Identification of Uridine 5'-Diphosphate-Glucuronosyltransferases Responsible for the Glucuronidation of Mirabegron, a Potent and Selective β3-Adrenoceptor Agonist, in Human Liver Microsomes

Mirabegron is cleared by multiple mechanisms, including drug-metabolizing enzymes. One of the most important clearance pathways is direct glucuronidation. In humans, M11 (O-glucuronide), M13 (carbamoyl-glucuronide), and M14 (N-glucuronide) have been identified, of which M11 is one of the major metabolites in human plasma. The objective of this study was to identify the uridine 5'-diphosphate (UDP)-glucuronosyltransferase (UGT) isoform responsible for the direct glucuronidation of mirabegron using human liver microsomes (HLMs) and recombinant human UGTs (rhUGTs).

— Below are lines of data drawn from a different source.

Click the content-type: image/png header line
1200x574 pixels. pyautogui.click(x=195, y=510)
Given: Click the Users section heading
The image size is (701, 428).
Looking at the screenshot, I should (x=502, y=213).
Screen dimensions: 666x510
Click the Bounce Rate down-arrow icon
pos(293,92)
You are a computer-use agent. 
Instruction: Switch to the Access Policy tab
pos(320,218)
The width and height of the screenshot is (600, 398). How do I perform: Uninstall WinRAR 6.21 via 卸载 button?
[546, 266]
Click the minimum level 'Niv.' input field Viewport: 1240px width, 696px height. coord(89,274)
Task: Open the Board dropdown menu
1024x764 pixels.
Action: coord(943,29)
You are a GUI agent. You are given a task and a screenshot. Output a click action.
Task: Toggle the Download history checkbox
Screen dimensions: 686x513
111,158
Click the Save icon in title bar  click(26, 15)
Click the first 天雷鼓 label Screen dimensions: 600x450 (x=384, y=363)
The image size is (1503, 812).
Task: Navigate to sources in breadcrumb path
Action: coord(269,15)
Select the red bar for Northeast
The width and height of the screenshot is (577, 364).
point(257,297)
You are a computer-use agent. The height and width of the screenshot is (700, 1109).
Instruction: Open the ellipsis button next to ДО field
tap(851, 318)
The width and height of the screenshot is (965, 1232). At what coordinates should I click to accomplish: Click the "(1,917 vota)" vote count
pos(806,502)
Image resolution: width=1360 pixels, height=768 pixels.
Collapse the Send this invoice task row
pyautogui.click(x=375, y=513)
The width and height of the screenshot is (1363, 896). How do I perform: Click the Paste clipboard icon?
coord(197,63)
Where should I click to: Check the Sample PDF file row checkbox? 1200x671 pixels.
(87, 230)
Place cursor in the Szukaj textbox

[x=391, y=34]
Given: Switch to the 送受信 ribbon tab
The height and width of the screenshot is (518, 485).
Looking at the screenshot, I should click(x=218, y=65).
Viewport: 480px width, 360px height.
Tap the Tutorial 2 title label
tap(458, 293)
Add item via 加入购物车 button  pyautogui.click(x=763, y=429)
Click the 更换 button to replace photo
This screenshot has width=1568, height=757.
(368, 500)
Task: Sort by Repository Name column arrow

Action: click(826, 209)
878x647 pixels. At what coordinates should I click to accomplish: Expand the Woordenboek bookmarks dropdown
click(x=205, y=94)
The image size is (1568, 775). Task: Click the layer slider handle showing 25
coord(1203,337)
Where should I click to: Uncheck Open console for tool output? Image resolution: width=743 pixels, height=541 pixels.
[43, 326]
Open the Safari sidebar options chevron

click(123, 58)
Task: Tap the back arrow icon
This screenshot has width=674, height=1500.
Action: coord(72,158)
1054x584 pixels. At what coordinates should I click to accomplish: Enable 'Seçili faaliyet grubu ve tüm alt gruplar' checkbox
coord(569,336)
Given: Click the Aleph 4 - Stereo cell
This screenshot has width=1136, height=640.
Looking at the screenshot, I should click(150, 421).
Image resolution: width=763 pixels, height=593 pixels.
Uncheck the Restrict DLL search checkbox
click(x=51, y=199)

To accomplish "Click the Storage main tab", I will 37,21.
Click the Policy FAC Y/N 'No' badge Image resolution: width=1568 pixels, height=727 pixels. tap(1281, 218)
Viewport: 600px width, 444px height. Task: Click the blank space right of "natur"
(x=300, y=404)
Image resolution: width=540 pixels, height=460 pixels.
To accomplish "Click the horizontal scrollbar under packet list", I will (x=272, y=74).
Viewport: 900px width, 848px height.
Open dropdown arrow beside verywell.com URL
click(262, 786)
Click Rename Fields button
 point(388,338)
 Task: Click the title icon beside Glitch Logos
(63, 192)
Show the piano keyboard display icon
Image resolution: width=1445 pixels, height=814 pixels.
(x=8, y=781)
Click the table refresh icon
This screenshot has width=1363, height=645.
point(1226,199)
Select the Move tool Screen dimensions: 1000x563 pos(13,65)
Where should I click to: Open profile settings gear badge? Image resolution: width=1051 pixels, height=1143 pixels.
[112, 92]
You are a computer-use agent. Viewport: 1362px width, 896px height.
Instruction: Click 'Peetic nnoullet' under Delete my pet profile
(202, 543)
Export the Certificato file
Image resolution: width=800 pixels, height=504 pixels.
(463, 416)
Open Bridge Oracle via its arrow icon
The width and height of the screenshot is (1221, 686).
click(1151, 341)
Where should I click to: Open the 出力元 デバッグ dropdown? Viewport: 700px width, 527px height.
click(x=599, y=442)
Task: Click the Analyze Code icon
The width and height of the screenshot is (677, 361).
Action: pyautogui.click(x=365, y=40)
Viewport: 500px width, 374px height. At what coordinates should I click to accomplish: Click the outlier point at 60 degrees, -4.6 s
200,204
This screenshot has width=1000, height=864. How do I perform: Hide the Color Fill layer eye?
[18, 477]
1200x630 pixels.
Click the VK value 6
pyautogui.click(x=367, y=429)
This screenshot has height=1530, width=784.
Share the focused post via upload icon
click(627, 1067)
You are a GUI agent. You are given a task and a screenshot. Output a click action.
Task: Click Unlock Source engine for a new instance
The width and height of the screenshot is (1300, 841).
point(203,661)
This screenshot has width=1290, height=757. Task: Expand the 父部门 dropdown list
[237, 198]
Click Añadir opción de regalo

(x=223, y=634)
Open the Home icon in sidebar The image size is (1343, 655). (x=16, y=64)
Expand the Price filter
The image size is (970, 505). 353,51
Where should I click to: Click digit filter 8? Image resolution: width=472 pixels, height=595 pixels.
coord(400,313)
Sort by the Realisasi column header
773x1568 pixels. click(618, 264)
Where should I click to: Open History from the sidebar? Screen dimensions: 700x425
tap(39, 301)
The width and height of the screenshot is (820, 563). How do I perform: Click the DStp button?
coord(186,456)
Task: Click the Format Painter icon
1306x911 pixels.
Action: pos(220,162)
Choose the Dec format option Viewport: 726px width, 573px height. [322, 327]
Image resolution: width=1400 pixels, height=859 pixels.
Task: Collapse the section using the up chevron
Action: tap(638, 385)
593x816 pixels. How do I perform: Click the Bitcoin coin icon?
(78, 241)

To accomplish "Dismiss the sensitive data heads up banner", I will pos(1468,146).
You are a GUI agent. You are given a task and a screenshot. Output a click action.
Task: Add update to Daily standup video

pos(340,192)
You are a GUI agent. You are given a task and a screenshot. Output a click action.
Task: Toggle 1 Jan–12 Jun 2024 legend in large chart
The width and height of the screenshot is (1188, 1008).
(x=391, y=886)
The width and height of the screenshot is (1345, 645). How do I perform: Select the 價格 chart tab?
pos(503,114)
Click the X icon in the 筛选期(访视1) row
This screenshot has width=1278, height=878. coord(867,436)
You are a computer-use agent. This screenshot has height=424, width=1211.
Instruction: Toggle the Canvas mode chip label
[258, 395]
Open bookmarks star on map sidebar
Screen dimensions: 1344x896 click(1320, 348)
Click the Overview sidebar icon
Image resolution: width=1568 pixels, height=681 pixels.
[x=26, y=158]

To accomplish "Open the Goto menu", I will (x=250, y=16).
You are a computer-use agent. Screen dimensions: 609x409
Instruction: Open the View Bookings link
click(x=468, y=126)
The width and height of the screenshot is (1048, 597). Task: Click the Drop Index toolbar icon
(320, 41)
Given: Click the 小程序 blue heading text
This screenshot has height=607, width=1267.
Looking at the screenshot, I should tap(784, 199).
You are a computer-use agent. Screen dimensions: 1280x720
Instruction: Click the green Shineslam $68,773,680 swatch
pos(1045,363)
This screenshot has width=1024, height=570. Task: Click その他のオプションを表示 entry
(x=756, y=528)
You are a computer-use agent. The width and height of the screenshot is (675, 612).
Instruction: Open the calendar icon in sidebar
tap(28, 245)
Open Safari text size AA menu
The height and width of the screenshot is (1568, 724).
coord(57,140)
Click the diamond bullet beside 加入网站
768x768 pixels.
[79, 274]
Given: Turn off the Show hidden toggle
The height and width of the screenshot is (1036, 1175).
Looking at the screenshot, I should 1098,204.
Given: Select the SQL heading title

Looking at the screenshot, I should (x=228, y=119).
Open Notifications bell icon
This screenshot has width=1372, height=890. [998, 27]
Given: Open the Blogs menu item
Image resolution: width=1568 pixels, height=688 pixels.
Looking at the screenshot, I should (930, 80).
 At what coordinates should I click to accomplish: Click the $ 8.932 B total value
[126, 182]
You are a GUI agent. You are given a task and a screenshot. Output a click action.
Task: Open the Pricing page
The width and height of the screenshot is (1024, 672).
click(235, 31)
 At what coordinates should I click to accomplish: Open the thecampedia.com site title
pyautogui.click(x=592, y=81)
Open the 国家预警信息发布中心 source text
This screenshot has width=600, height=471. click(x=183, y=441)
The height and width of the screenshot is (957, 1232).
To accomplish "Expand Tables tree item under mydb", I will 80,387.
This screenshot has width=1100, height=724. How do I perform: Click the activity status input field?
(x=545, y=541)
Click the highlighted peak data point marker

Reaction mixtures contained 1-1000 mu M mirabegron, 8 mM MgCl2, alamethicin (25 mu g/mL), 50 mM Tris-HCl buffer (pH 7.5), human liver microsome (HLM) or rhUGT (1.0 mg protein/mL), and 2 mM UDP-glucuronic acid in a total volume of 200 mu L for 120 min at 37 A degrees C. HLMs from 16 individuals were used for the correlation study, and mefenamic acid and propofol were used for the inhibition study. Regarding M11 formation, rhUGT2B7 showed high activity among the rhUGTs tested (11.3 pmol/min/mg protein). This result was supported by the correlation between M11 formation activity and UGT2B7 marker enzyme activity (3-glucuronidation of morphine, r (2) = 0.330, p = 0.020) in individual HLMs; inhibition by mefenamic acid in pooled HLMs (IC50 = 22.8 mu M); and relatively similar K (m) values between pooled HLMs and rhUGT2B7 (1260 vs. 486 mu M). Regarding M13 and M14 formation, rhUGT1A3 and rhUGT1A8 showed high activity among the rhUGTs tested, respectively. UGT2B7 is the main catalyst of M11 formation in HLMs. Regarding M13 and M14 formation, UGT1A3 and UGT1A8 are strong candidates for glucuronidation, respectively.